If you’re looking for a book title that captures the frazzled, anxious life of executives who are too worried about work to ever unplug, you probably couldn’t do better than Harvard Business School professor Leslie Perlow’s new book, Sleeping With Your Smartphone.
In a survey of 1, 600 managers, Prof. Perlow found that 26 per cent brought their smart phones to bed with them when it was time to hit the sack.
The majority of those glued to their phones brought the devices to bed out of fear that they might miss an important call or work e-mail. But, 44 per cent of respondents claimed they brought their smartphones to bed because they use them only as alarms.
“Our lives are all about being either on, or on call,” Prof. Perlow recently told Technologyreview.com. “That is the fundamental interesting question: What is work these days? How do you define it? Is it work when you’re at the beach thinking you have to check your e-mail?”

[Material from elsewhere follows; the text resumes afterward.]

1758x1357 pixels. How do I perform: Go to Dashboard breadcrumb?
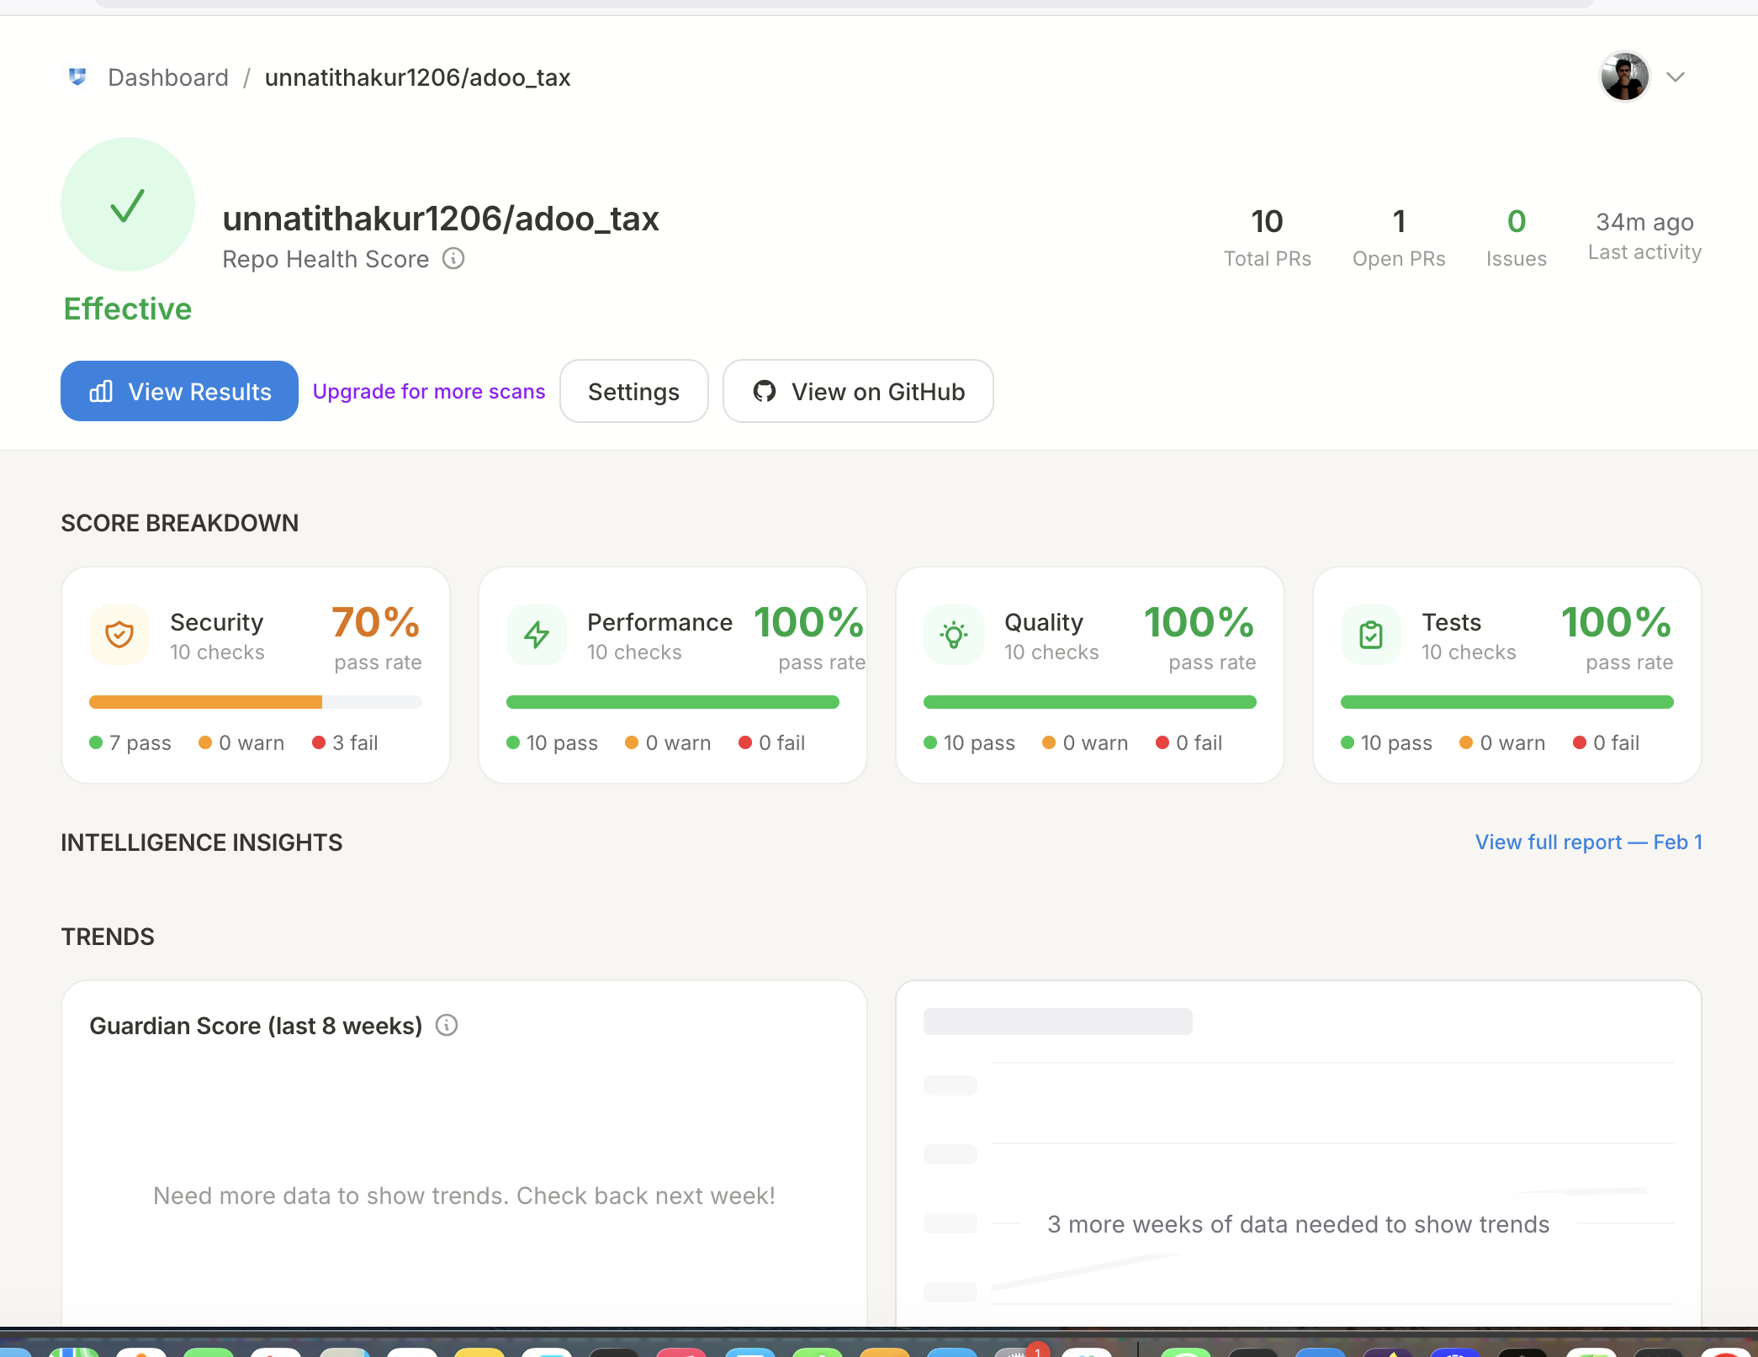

Her research seems to show that some people need their iPhones in bed with them like kids need a stuffed animal or a blankie. And while most smartphone users would admit to having a hard time unplugging, it does seem managers have an even harder time. In the same poll, Prof. Perlow found that 70 per cent of executives admitted to checking their smartphone every day within an hour of getting up; more than half (56 per cent) checked it within an hour of going to bed, and roughly the same number admitted to checking it on weekends (48 per cent) and while on vacation (51 per cent).
Beyond looking at this trend, Prof. Perlow’s book aims to explain how to unplug – it’s subtitle, after all, is “How to Break the 24/7 Habit and Change the Way You Work.” In an article for the Harvard Business Review, she suggests a few tips to break what she calls the “cycle of responsiveness.” Those tips include – and this is just depressing – “Experience the joy of turning off. Many of us don’t know what that actually feels like and are not so sure we even want it – but trust me, you will find it beneficial!”
She also suggests groups should work together to agree to shut down, at least for some small window of time.
“Agree on a shared unit of predictable time off that you will each strive to achieve – each week (e.g., an afternoon or evening off, e-mail blackouts, uninterrupted periods of work time). Make sure it is something that is doable but a stretch – don’t make it easy or it won’t have a profound impact. It must also be the same for everyone in the group to avoid any incentive to cheat or point fingers.”
Or maybe just tell your colleagues you’re not available when you leave work. But that’s the point, isn’t – so many of us never really leave work, what with that BlackBerry at our hip, or next to us on the pillow.